§ Aim
Gather every line of the data below that contains the string "agent", matching case exactly.

§ Data for processing
* * * *

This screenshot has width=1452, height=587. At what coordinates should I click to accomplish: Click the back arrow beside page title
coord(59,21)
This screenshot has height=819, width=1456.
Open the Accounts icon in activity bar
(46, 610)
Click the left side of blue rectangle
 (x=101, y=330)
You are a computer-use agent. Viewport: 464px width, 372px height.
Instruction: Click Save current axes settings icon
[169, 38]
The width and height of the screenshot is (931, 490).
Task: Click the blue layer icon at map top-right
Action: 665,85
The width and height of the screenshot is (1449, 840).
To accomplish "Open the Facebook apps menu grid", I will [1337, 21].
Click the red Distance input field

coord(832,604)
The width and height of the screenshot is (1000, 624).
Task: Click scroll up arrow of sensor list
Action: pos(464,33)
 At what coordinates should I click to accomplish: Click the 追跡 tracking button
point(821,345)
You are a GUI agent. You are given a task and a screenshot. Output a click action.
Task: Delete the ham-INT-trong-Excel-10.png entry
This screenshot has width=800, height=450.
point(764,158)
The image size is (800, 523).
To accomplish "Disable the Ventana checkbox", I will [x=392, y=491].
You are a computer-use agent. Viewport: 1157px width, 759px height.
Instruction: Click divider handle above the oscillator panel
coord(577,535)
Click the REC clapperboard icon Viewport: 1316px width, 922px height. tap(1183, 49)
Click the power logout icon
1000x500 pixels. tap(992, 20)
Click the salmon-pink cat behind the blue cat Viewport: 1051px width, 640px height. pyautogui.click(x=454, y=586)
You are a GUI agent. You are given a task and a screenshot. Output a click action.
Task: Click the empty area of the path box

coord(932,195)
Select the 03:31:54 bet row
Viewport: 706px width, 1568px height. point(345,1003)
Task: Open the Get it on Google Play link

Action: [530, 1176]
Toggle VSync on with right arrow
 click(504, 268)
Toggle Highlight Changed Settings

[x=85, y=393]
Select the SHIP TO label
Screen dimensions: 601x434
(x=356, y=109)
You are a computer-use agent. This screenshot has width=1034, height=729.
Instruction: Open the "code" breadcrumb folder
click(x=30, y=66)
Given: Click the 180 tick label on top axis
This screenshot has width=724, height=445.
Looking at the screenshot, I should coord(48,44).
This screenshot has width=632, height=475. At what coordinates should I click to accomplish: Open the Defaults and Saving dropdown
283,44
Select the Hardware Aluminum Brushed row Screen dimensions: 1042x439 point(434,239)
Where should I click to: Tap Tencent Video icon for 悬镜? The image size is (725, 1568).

* * * *

§ Result of this task
You are a computer-use agent. Viewport: 464px width, 372px height.
You are a GUI agent. You are given a task and a screenshot. Output a click action.
You are a computer-use agent. Viewport: 1157px width, 759px height.
You are a GUI agent. You are given a task and a screenshot. Output a click action.
You are a computer-use agent. This screenshot has width=1034, height=729.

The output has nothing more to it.